I like the transition between one thing and another…making sculpture that says something about the object and also about the material
This interview features the godfather of contemporary sculpture in New Zealand, Greer Twiss.
Rodney Wilson interviews Greer and the two traverse his remarkable career, from puppetry to art school, teaching and the development of his sculptural practice which spans over 50 years.
Greer Twiss – ONZM – Biography
Greer Twiss is the “Godfather” of contemporary sculpture in New Zealand. For more than 50 years he has made sculpture, exhibited, been collected, been commissioned, taught, been reviewed and written about – without interruption.

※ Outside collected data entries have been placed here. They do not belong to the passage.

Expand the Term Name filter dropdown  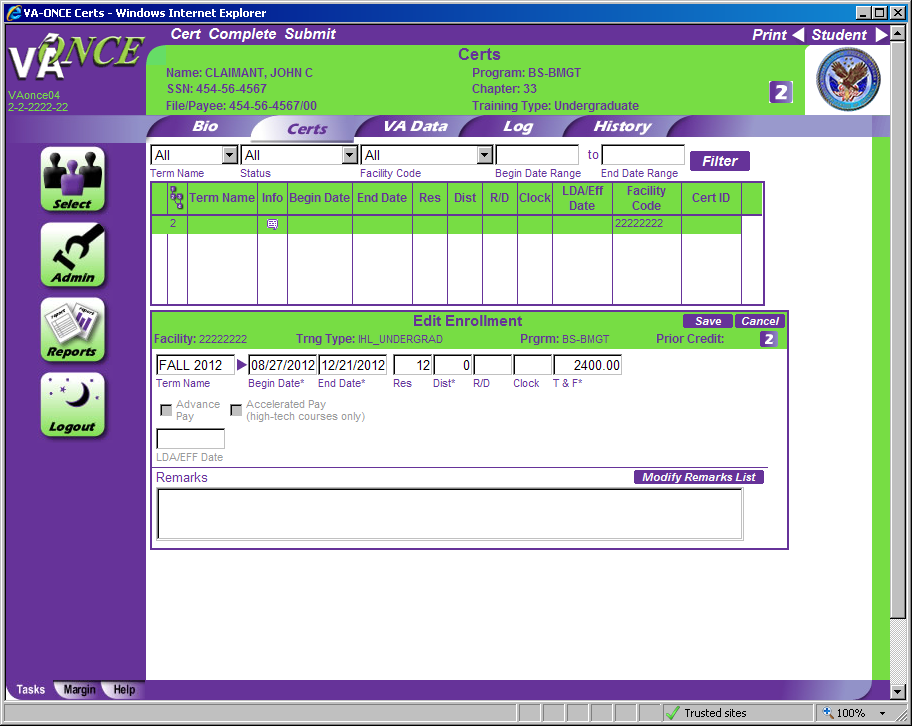tap(229, 155)
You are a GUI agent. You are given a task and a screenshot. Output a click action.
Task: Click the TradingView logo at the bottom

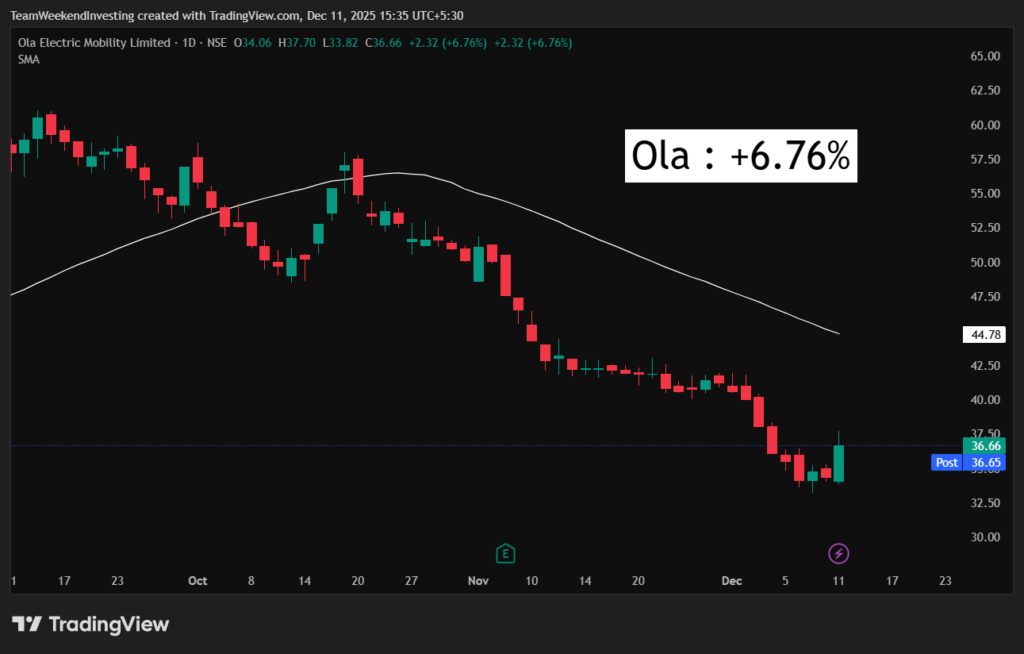pyautogui.click(x=91, y=624)
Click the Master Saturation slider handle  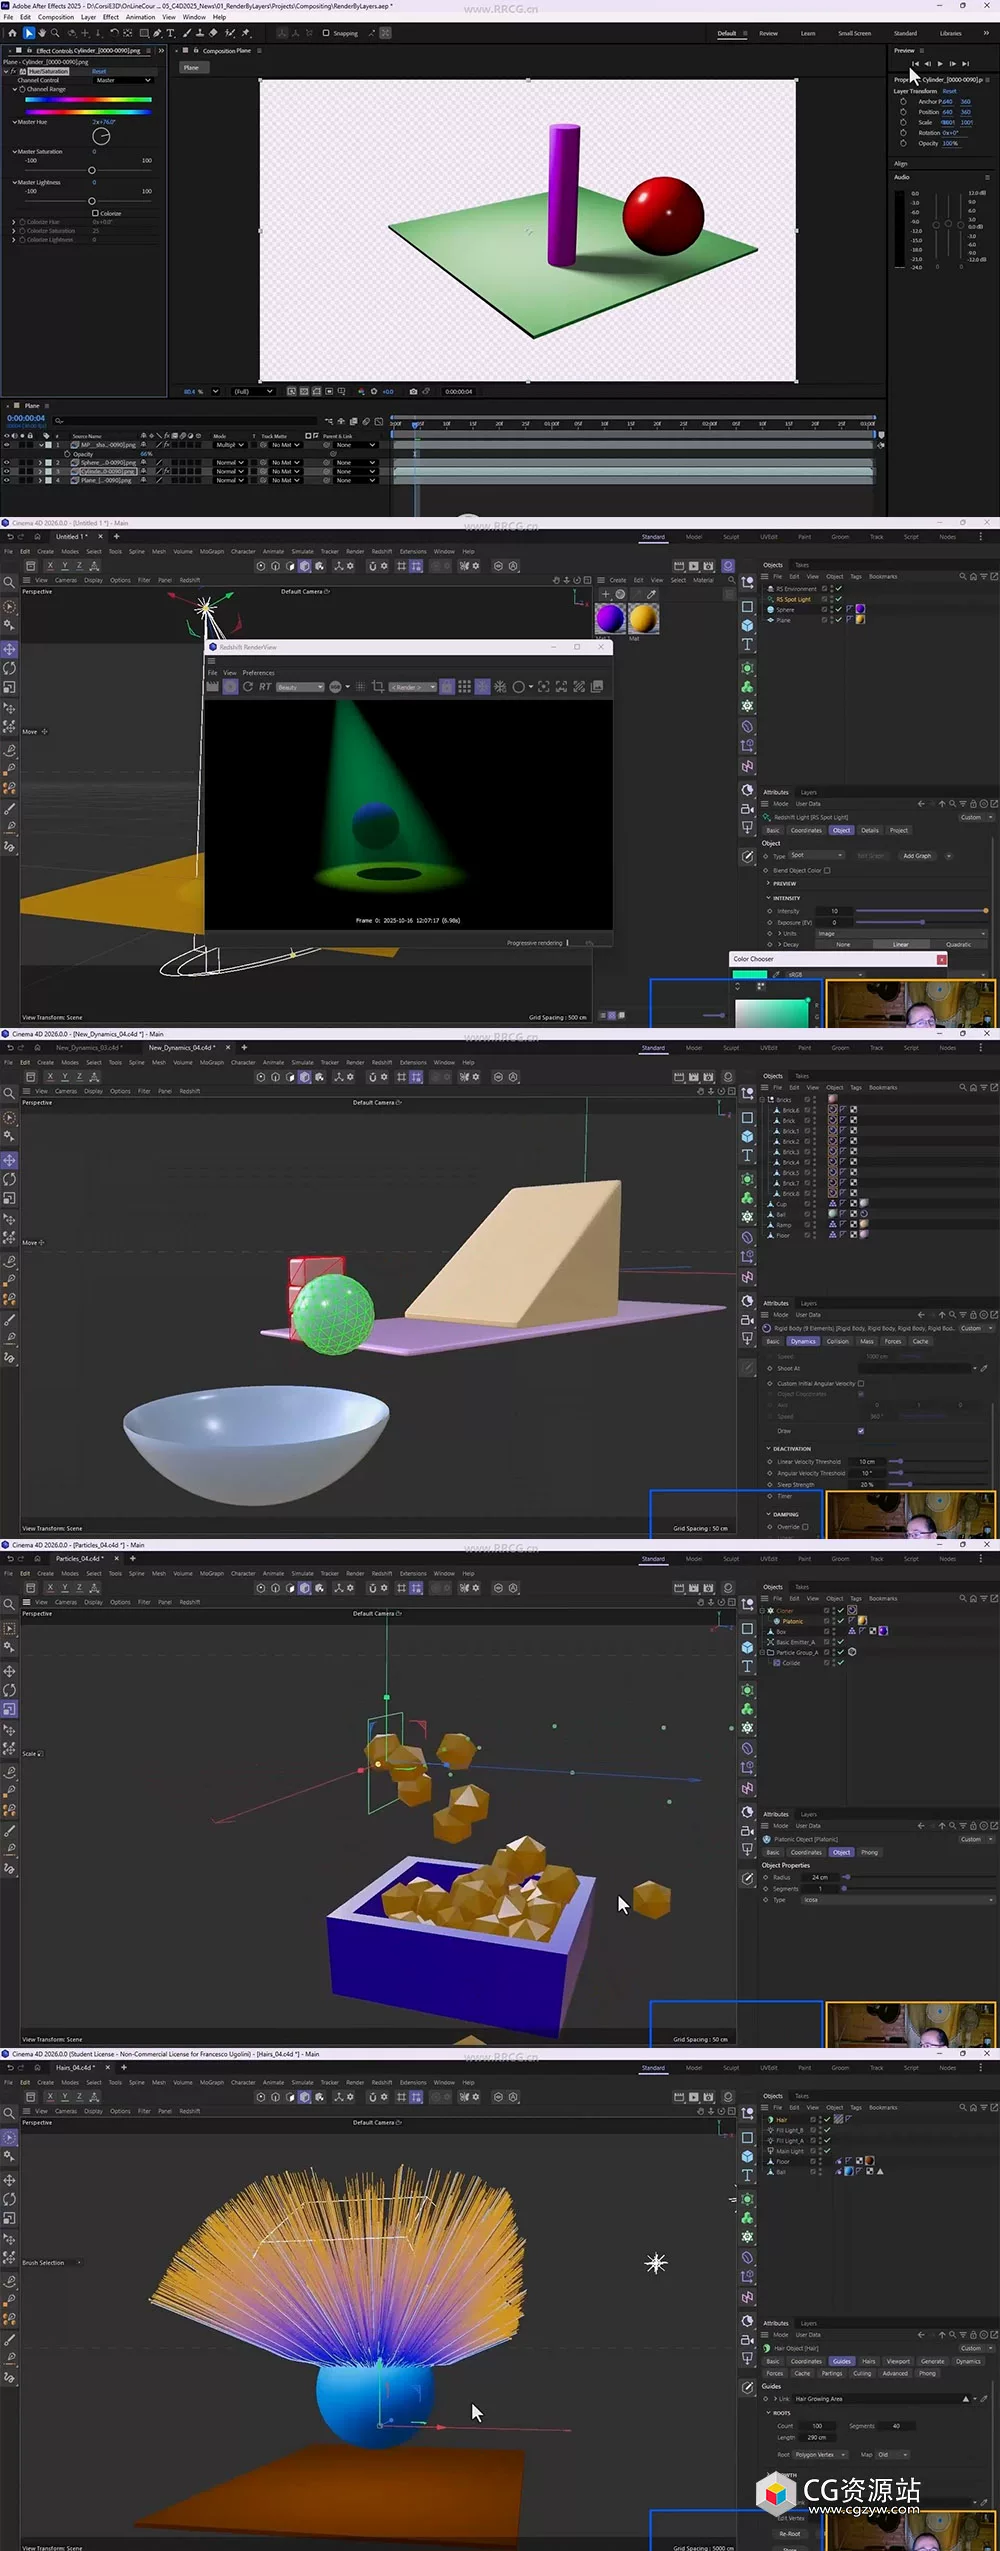coord(92,170)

The development of New Zealand sculpture post World War II cannot be considered without the massive contribution of Greer Twiss as artist and as teacher. From a childhood interest in puppetry that saw him performing to audiences as a child and as a pioneer of television in this country, his making of figures evolved into the early cast bronze athletes that his reputation as a sculptor was built on.
Rapidly Greer emerged as a pioneer of cast metal in New Zealand, and as the figure head of contemporary sculpture. A major public sculpture group, in bronze, commissioned for Karangahape Road by the Auckland City Council secured his youthful reputation as a leading figure in the New Zealand contemporary art scene.
Greer has remained always inventive, returning frequently to cast bronze as a favoured medium but working in wax, sheet lead, sheet galvanised iron, wood and steel.
He has exhibited widely here and abroad and has been the subject of two major retrospective exhibitions by the Wellington City Art Gallery and Auckland Art Gallery. Soon after graduating from the University of Auckland’s Elam School of Fine Arts he returned as a teacher, becoming an Associate Professor and Head of Sculpture. Not only has he been a powerful and persuasive figure as an artist, but he has shaped and stimulated the talent of generations of students who have passed through his studios.
Greer is still a producing artist whose work remains inventive and vigorous. He was made an ONZM for Sculpture in the Queen’s Birthday Honours 2002 and received an Arts Foundation Icon Award in 2011.